Beneath this instruction is a listing; print exactly the lines in it starting at the line that contains "Click the Group name text field" and going through the line that contains "Task: Add a".
··········
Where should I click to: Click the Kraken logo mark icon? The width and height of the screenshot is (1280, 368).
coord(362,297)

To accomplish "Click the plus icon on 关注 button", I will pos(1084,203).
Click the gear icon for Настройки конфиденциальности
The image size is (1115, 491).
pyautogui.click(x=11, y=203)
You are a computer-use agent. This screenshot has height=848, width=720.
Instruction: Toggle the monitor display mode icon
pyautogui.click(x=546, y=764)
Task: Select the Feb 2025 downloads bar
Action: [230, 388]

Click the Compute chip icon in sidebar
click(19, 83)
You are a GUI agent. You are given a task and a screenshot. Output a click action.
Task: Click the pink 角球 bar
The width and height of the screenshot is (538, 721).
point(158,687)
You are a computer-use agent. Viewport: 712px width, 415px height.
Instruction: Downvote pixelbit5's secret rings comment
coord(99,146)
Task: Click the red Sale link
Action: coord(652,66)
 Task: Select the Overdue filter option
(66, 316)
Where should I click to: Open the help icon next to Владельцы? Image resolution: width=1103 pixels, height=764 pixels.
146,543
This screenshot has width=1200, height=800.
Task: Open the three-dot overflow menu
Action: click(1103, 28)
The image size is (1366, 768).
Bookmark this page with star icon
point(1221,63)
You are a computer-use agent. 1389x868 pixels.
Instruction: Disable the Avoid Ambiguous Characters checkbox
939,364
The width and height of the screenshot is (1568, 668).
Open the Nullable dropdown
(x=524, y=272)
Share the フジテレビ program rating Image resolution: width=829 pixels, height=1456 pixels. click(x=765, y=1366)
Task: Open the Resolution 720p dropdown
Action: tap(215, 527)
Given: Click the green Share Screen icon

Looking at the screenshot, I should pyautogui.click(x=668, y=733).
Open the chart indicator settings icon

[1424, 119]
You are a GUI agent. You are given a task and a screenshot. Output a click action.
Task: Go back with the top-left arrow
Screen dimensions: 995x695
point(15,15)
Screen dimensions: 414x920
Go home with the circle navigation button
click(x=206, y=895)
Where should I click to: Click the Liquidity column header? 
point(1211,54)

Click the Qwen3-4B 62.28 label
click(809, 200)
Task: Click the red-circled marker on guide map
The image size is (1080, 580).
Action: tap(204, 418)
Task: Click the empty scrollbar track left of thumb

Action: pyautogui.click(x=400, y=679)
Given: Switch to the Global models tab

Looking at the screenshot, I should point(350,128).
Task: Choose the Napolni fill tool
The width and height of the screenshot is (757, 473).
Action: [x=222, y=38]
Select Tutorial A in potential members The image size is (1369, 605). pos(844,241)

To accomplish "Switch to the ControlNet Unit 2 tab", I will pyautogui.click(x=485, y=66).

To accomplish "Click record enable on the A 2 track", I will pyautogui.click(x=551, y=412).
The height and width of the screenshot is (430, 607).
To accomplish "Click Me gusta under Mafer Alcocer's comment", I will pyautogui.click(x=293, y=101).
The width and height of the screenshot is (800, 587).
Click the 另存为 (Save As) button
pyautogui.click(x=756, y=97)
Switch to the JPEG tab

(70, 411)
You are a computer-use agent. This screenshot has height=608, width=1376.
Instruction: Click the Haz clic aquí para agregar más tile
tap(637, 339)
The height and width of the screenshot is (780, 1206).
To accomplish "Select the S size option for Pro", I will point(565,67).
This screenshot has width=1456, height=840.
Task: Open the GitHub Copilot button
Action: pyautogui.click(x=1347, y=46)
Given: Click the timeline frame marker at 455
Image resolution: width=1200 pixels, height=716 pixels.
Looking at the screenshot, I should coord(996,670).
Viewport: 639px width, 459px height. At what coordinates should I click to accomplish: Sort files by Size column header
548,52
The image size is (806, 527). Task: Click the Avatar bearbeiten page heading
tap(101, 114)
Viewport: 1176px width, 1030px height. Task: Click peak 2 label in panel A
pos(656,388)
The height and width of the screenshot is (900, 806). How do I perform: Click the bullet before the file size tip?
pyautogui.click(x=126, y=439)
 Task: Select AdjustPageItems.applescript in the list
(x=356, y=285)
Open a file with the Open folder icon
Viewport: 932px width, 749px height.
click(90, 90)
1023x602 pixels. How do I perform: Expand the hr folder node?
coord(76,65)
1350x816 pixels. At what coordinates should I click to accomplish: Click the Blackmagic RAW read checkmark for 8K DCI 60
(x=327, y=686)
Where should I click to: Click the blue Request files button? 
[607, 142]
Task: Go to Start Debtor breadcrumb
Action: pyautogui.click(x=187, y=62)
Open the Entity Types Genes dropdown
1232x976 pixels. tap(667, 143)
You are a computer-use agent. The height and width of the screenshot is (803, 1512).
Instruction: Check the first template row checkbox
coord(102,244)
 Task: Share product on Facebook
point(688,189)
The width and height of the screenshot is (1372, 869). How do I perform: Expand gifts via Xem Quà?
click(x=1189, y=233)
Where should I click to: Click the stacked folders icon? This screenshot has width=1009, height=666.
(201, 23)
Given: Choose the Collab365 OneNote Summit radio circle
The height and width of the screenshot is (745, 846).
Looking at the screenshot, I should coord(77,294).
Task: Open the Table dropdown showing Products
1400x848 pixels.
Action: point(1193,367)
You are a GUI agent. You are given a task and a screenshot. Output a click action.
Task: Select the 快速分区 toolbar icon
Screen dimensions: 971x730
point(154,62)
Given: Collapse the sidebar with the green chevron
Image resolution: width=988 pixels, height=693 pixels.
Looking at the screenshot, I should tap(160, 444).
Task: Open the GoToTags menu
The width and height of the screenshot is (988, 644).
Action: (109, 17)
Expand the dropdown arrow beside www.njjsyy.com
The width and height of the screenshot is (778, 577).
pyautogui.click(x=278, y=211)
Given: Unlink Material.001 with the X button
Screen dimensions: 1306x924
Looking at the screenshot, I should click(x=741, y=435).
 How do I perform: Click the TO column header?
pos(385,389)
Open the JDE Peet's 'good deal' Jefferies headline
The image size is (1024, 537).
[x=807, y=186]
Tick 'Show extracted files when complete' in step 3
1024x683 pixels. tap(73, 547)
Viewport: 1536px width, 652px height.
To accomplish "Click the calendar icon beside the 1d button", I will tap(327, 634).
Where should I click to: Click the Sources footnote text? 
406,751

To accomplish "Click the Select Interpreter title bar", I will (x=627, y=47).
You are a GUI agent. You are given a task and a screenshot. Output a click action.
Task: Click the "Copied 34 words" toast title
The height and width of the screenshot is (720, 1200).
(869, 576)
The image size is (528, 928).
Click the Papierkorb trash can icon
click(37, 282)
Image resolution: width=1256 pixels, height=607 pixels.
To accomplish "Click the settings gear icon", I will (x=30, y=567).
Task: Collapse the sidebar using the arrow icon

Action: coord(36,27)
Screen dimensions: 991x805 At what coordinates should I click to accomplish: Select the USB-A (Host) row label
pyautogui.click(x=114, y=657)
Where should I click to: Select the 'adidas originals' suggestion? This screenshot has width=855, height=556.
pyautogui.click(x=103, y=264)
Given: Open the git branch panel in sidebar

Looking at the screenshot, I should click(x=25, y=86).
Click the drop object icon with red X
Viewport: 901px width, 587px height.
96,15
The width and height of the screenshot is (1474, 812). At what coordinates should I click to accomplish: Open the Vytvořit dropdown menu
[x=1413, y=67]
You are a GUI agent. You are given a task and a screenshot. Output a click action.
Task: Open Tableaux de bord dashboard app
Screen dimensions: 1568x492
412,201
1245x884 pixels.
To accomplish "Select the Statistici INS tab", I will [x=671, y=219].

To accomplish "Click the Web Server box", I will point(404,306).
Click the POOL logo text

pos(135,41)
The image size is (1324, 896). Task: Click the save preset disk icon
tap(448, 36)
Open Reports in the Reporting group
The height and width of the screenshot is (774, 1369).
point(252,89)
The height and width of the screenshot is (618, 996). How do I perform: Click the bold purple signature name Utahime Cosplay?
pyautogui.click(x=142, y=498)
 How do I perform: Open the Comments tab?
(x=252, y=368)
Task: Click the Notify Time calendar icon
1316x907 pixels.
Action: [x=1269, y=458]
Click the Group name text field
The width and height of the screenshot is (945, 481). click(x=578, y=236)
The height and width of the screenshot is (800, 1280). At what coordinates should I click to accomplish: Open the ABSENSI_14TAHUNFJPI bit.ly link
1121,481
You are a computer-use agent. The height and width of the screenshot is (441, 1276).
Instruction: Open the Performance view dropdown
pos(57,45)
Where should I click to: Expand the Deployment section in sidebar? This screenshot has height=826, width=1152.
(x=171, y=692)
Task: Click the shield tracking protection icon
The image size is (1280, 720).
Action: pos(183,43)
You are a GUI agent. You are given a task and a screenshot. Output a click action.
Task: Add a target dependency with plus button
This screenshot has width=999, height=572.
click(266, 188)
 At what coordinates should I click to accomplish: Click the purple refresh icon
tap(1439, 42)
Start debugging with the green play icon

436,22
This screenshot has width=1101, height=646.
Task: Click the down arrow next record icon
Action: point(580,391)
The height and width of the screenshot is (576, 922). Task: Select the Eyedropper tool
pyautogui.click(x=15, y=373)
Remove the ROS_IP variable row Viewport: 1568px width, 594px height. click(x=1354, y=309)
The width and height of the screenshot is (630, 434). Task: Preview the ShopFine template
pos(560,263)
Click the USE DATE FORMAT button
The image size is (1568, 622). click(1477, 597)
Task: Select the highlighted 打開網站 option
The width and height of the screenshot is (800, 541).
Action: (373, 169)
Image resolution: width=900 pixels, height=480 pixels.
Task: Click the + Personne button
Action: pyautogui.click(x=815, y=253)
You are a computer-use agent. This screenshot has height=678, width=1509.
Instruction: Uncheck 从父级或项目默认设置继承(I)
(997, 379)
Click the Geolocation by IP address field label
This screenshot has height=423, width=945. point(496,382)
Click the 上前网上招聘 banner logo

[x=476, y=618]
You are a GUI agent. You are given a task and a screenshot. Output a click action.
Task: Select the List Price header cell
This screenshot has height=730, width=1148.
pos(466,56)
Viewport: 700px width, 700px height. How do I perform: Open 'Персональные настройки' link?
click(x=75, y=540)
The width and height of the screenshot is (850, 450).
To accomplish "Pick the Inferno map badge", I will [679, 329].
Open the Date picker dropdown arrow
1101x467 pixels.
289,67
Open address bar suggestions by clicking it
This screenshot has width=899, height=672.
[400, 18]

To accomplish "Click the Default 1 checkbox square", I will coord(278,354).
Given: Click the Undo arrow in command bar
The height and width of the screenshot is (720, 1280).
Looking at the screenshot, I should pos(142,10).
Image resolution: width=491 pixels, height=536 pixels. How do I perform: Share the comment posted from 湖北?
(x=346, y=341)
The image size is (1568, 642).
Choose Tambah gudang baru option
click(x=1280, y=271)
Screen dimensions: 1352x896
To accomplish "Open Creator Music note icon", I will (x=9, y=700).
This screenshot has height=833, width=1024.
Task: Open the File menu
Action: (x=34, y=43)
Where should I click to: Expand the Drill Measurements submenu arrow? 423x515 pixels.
··········
● **Solved exercise**:
Click the Group name text field
The width and height of the screenshot is (945, 481). click(x=578, y=236)
The height and width of the screenshot is (800, 1280). At what coordinates should I click to accomplish: Open the ABSENSI_14TAHUNFJPI bit.ly link
1121,481
You are a computer-use agent. The height and width of the screenshot is (441, 1276).
Instruction: Open the Performance view dropdown
pos(57,45)
Where should I click to: Expand the Deployment section in sidebar? This screenshot has height=826, width=1152.
(x=171, y=692)
Task: Click the shield tracking protection icon
The image size is (1280, 720).
Action: pos(183,43)
You are a GUI agent. You are given a task and a screenshot. Output a click action.
Task: Add a target dependency with plus button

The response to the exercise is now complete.